The cities in Japan are usually more expensive than the countryside. In larger cities, and tourist destinations, such as Tokyo, Kyoto, and Sapporo, hotels and restaurants have higher prices due to more demand for services. While the countryside is not necessarily cheap, better bargains can be found, especially in rural areas away from heavily visited spots. Beach and resort destinations are also more expensive.
By far, the highest priced areas in South Korea are resort destinations. In the winter, skiing around mountain areas such as Pyeongchang can get very pricey, as hotels, restaurants, and entrance tickets charge a hefty penny. In the summer, various beach areas can experience similar price increases.
Seoul can be expensive if you desire luxury. Although, with any large city comes diversity. So, inexpensive options for accommodation, food, and activities are plentiful. Just shop around if you're on a budget, as good values can be found at any price range.

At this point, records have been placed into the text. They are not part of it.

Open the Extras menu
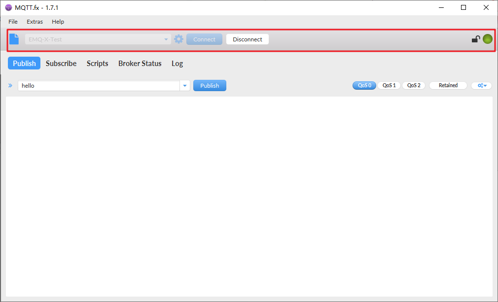This screenshot has width=498, height=302. 35,22
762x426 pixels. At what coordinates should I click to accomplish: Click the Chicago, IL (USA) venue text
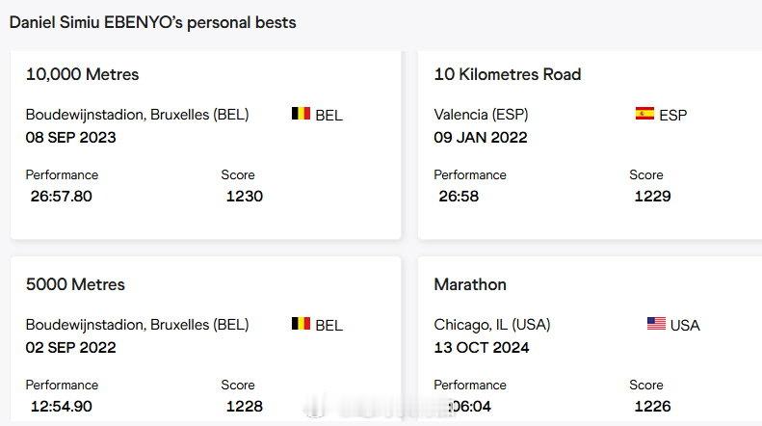pos(492,325)
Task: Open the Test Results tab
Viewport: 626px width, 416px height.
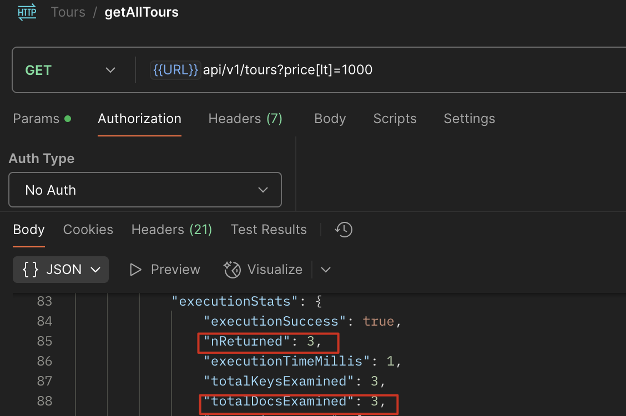Action: point(269,230)
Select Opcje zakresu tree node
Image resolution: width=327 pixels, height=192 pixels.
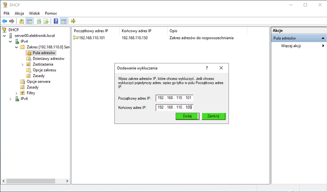pos(44,70)
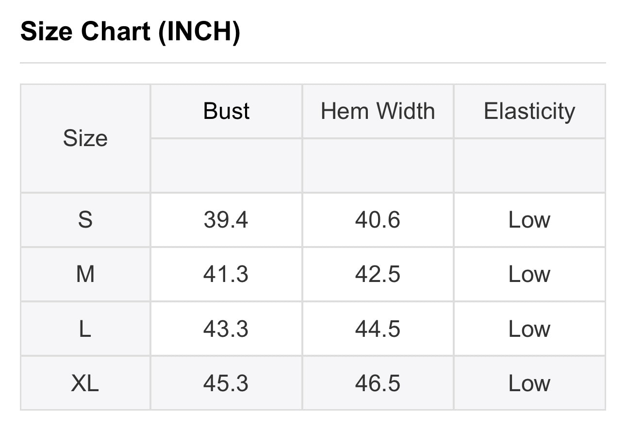The image size is (626, 430).
Task: Click the M size row label
Action: (85, 274)
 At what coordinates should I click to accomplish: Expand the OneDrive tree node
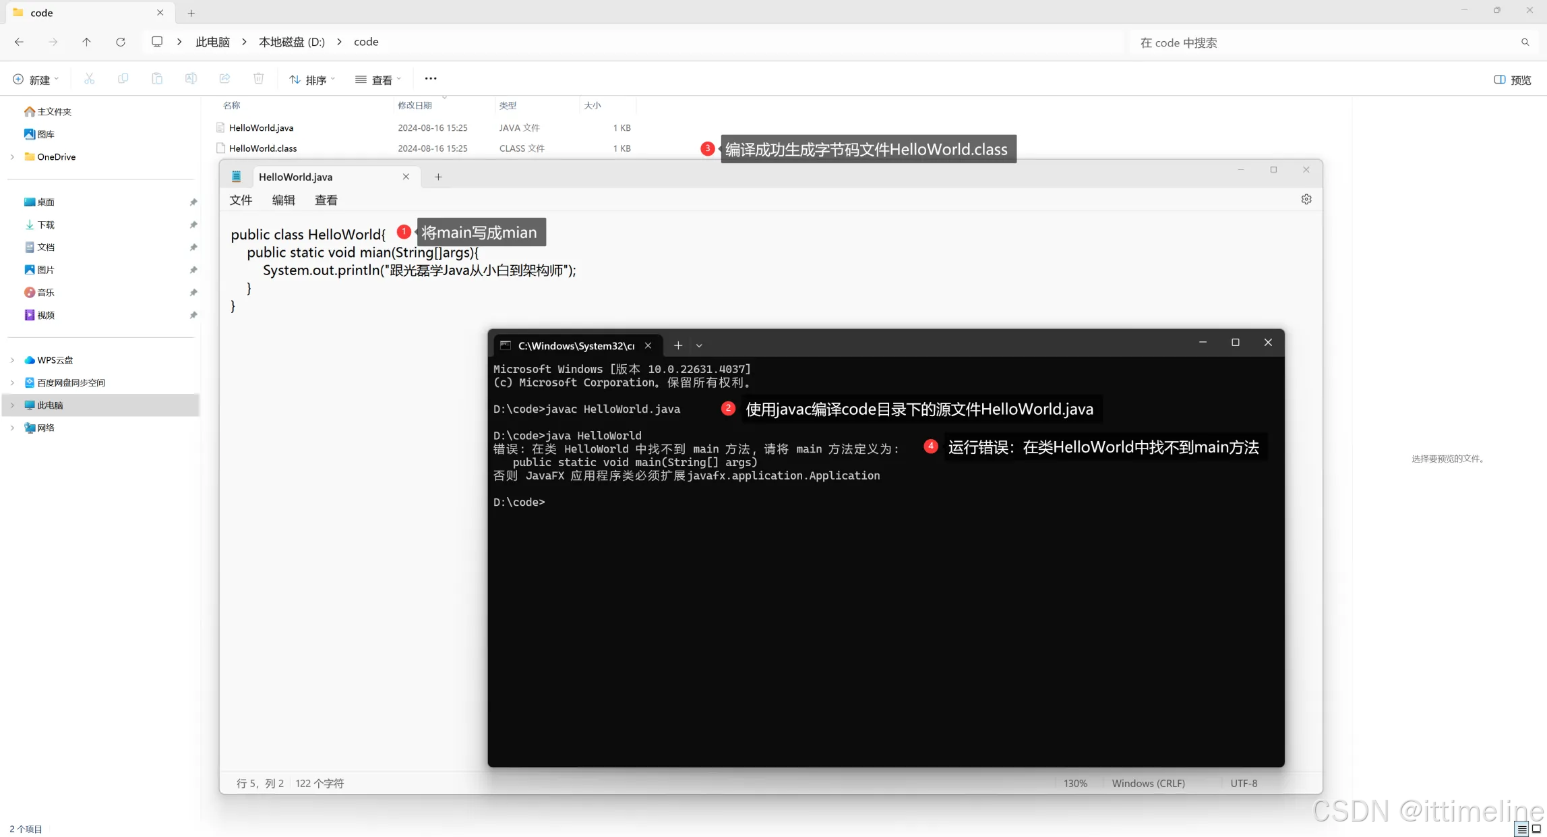point(12,156)
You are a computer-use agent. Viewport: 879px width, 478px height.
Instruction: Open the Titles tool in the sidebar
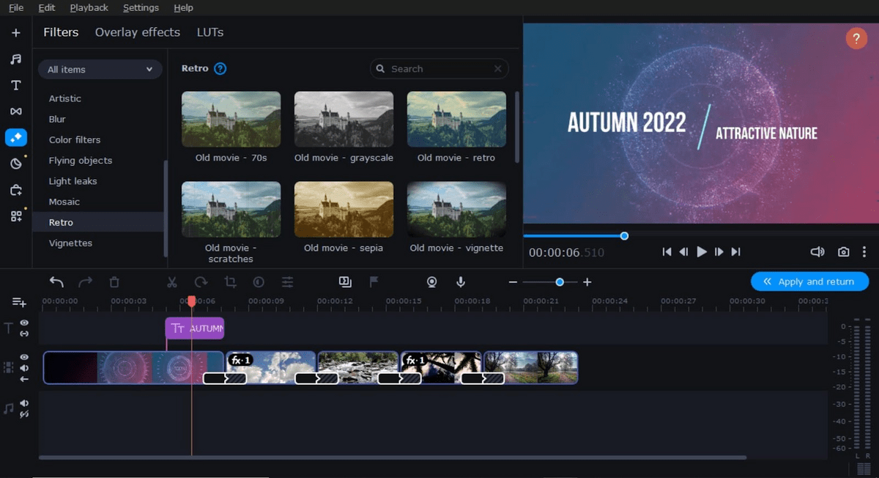tap(15, 85)
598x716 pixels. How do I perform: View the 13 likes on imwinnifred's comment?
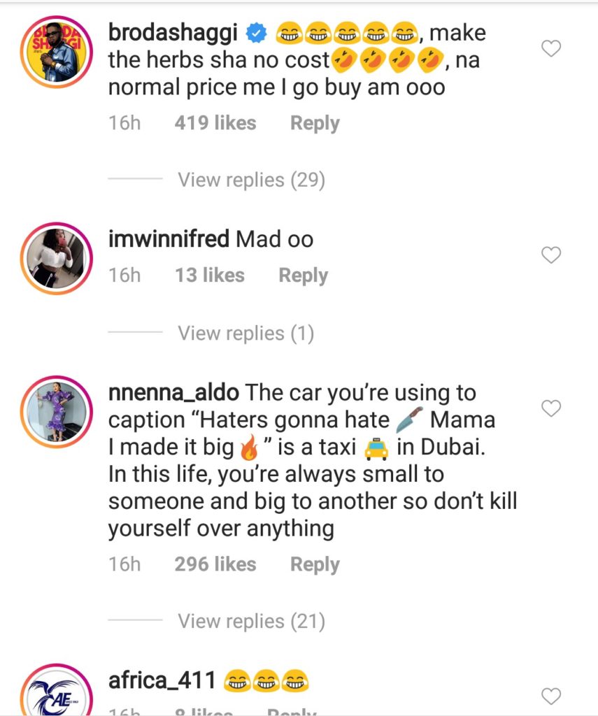(209, 275)
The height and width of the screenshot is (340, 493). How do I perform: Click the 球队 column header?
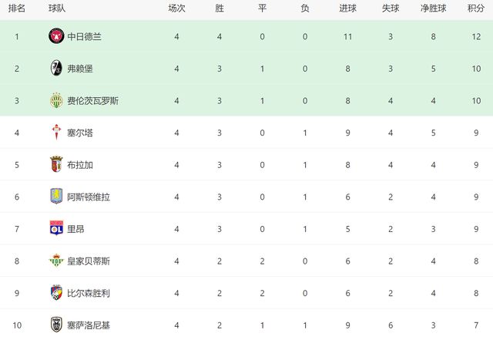click(x=56, y=8)
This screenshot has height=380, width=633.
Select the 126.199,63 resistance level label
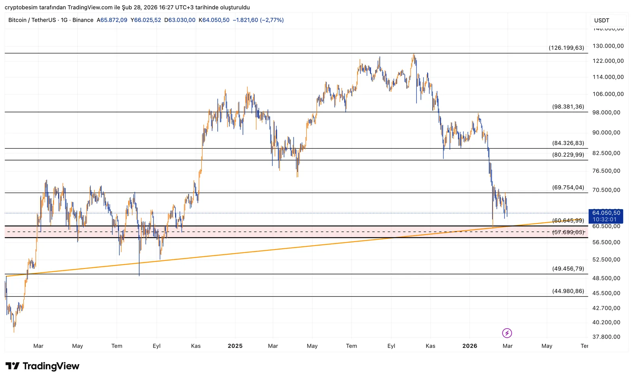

South Korea's rural countryside offers a good opportunity to view gorgeous mountains or rolling hills at an affordable price. Many smaller cities and towns are inexpensive while still providing plenty of fun activities and an authentic atmosphere.
How you can save money when visiting Japan and South Korea?
Look for budget accommodation in both countries online, and shop around. This will help with your overall budget, as hotels and hostels tend to be somewhat expensive.
To eat cheaply in Japan, look for one of the many small restaurants that serves up traditional Japanese noodles and soup. Often, these restaurants will have a payment machine that looks like a vending machine. Buy a cheap ticket from the machine, and the cook then prepares your bowl of noodles.
In South Korea, eat with the locals. Local restaurants serving Korean food tend to be much cheaper than places serving western fare. Korean restaurant owners have figured out that many visitors don't care for Korean food, and will price their menus to take advantage of it. Find some Korean food that you like, and don't be afraid to experiment. Your tummy and your wallet will like it!
Use public transportation in Japan or South Korea whenever possible. Taxis can be very expensive, and trains and buses go everywhere in both countries.